Among methods for inspecting metallic materials is the eddy current flaw detection. The eddy current flaw detection by means of the insertion type eddy current flaw detection probe is widely employed in the inspection of non-magnetic tubes made of such metals as austenitic stainless steel, titanium or copper alloy.
When inspecting a magnetic tube made of carbon steel, ferritic stainless steel, duplex phase stainless steel (or tow-phase stainless steel) consisting of ferrite phase and austenite phase or the like, flaws cannot be detected accurately since the eddy current flaw detection probe for non-magnetic tubes causes eddy currents to flow only in the surface and sensitivity of the detector is adversely affected by a noise attributable to local variation in magnetic permeability.

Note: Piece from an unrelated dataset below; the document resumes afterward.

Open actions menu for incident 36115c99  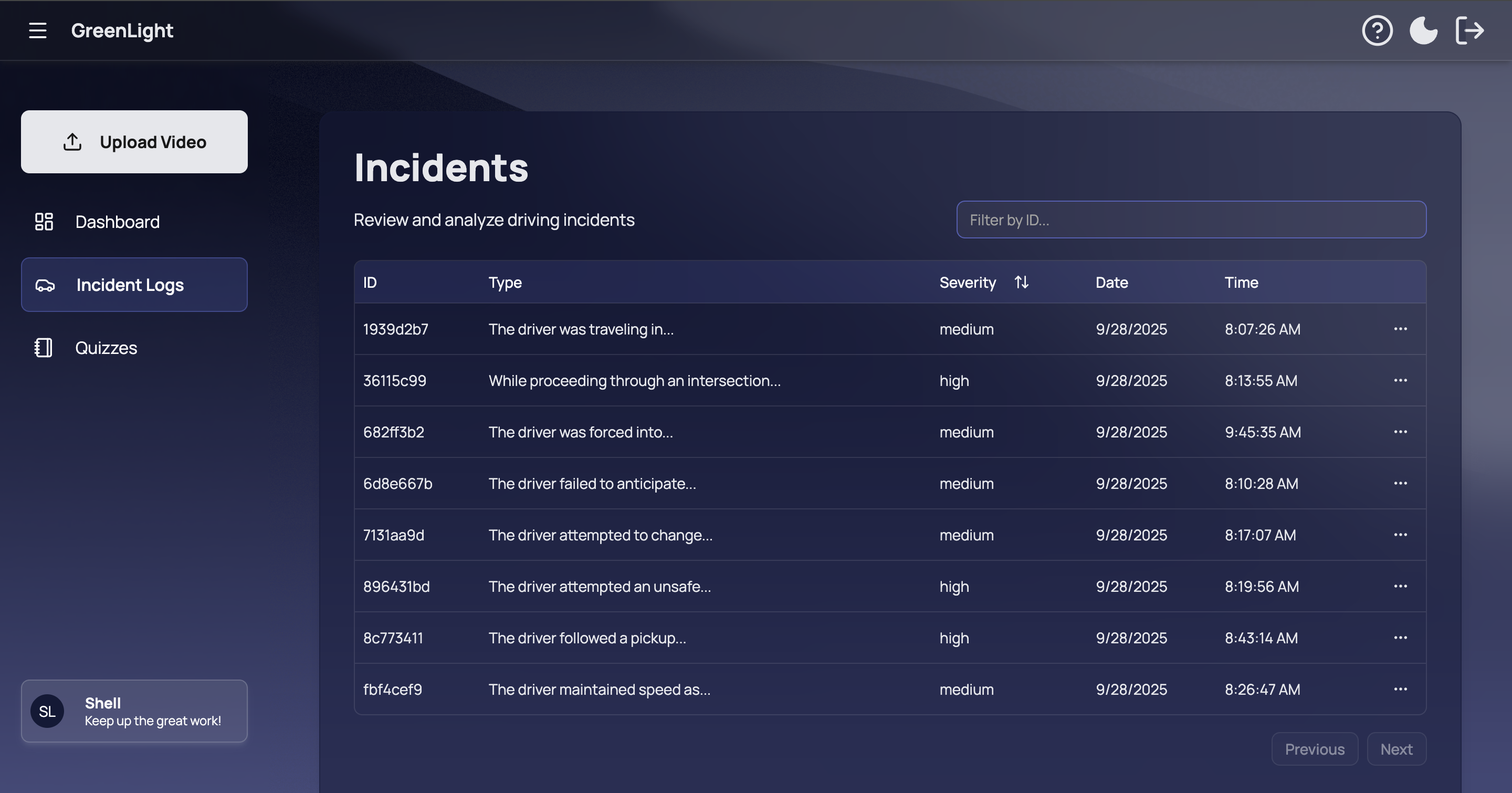tap(1401, 380)
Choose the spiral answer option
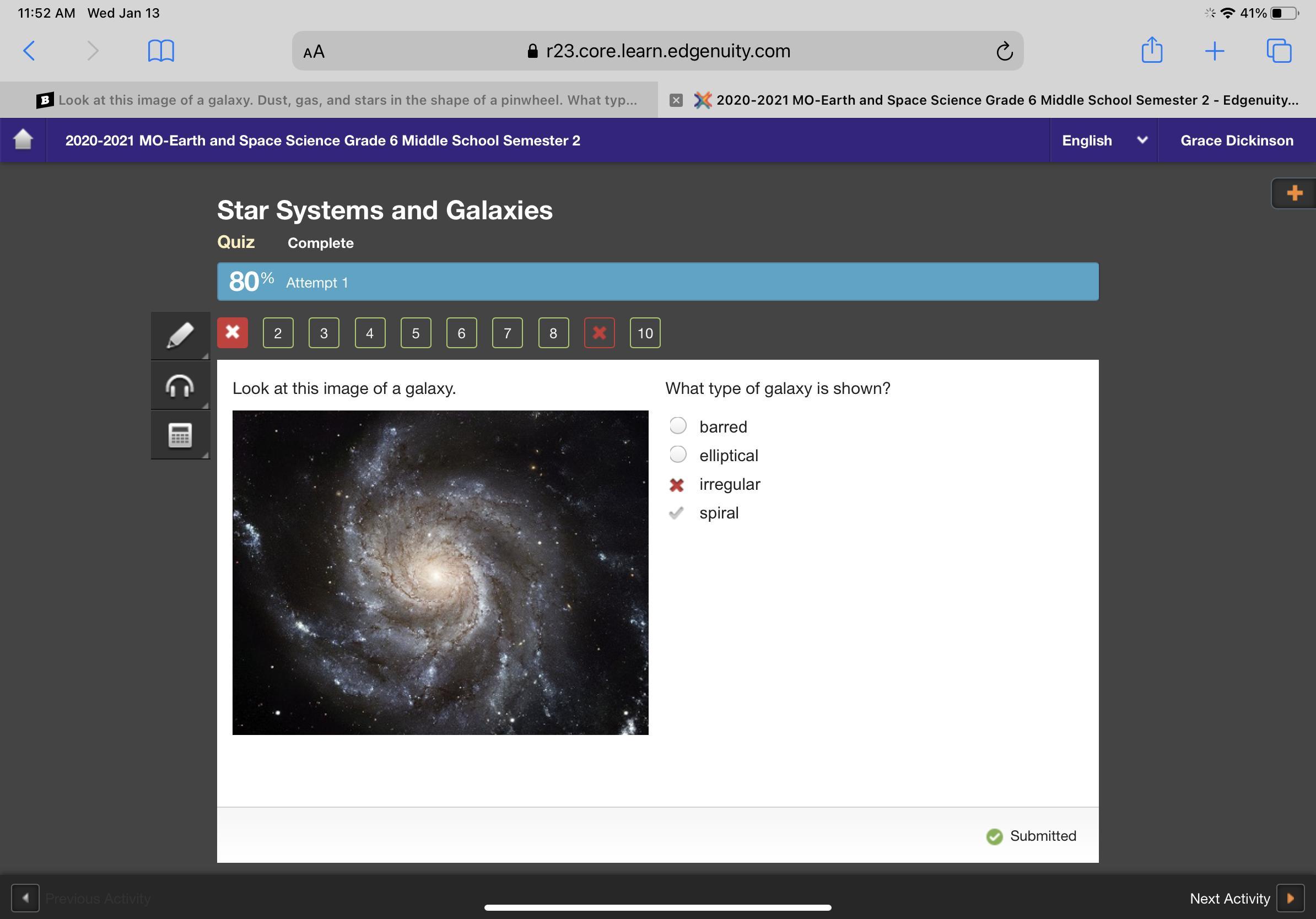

A known eddy current flaw detection probe for duplex phase stainless steel heat transfer tube has such a constitution as detection coils are disposed around a central portion of a cylindrical yoke in the direction of the cylindrical axis thereof, and permanent magnets are disposed around the yoke on both sides of the detection coil in the direction of the cylindrical axis so that the direction of magnetization lies in the radial direction of the yoke and the magnetic poles on the yoke side are different from each other (refer to, for example, Non-Patent Document 1).
While use of this probe enables eddy current flaw detection for a weakly magnetic tube such as duplex phase stainless steel tube, it is not sensitive enough to detect small flaws in a ferromagnetic tube made of carbon steel or the like. Thus there is a demand for a method capable of accurately detecting small flaws in ferromagnetic tubes.
A magnetic body having relatively low saturation magnetic flux density such as 0.5 tesla or less may refer to weakly magnetic body herein and a magnetic body having relatively high saturation magnetic flux density such as 1.6 tesla or higher may refer to ferromagnetic body herein.